### Requirement
State how many lines of the records below contain the string "height". Case counts. Give only the number.

### Exercise data
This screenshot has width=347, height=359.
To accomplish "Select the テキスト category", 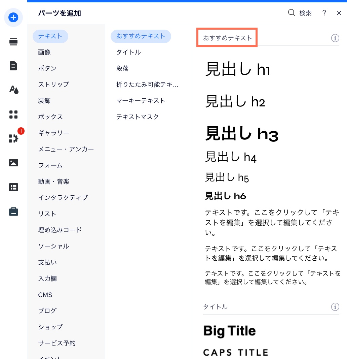I will 50,36.
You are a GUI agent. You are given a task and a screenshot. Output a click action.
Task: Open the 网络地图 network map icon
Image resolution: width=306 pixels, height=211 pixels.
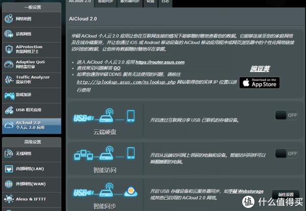tap(9, 19)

### Reply
2